[nvptx] Add bar.warp.sync
On a GT 1030 (sm_61), with driver version 470.94 I run into:
...
FAIL: libgomp.oacc-c/../libgomp.oacc-c-c++-common/parallel-dims.c \
-DACC_DEVICE_TYPE_nvidia=1 -DACC_MEM_SHARED=0 -foffload=nvptx-none \
-O2 execution test
...
which minimizes to the same test-case as listed in commit "[nvptx] Update
default ptx isa to 6.3".
The first divergent branch looks like:
...
{
.reg .u32 %x;
mov.u32 %x,%tid.x;
setp.ne.u32 %r59,%x,0;
}
@ %r59 bra $L15;
mov.u64 %r48,%ar0;
mov.u32 %r22,2;
ld.u64 %r53,[%r48];
mov.u32 %r55,%r22;
mov.u32 %r54,1;
$L15:
...
and when inspecting the generated SASS, the branch is not setup as a divergent
branch, but instead as a regular branch.
This causes us to execute a shfl.sync insn in divergent mode, which is likely
to cause trouble given a remark in the ptx isa version 6.3, which mentions
that for .target sm_6x or below, all threads must excute the same
shfl.sync instruction in convergence.
Fix this by placing a "bar.warp.sync 0xffffffff" at the desired convergence
point (in the example above, after $L15).

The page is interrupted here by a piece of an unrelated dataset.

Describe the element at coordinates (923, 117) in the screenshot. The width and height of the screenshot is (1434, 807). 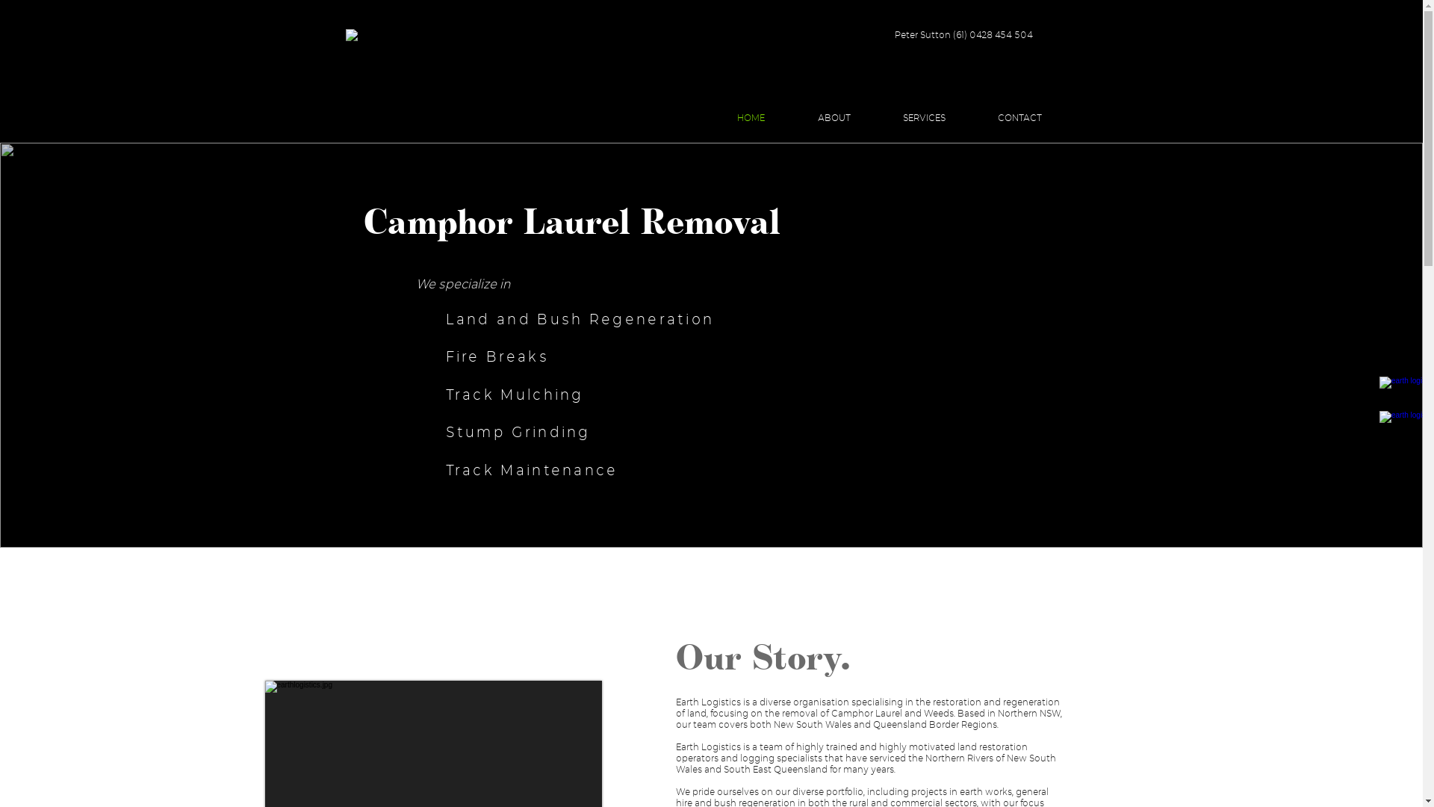
I see `'SERVICES'` at that location.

Tested on x86_64 with nvptx accelerator.
gcc/ChangeLog:
2022-01-31 Tom de Vries <tdevries@suse.de>
* config/nvptx/nvptx.cc (nvptx_single): Use nvptx_warpsync.
* config/nvptx/nvptx.md (define_c_enum "unspecv"): Add
UNSPECV_WARPSYNC.
(define_insn "nvptx_warpsync"): New define_insn.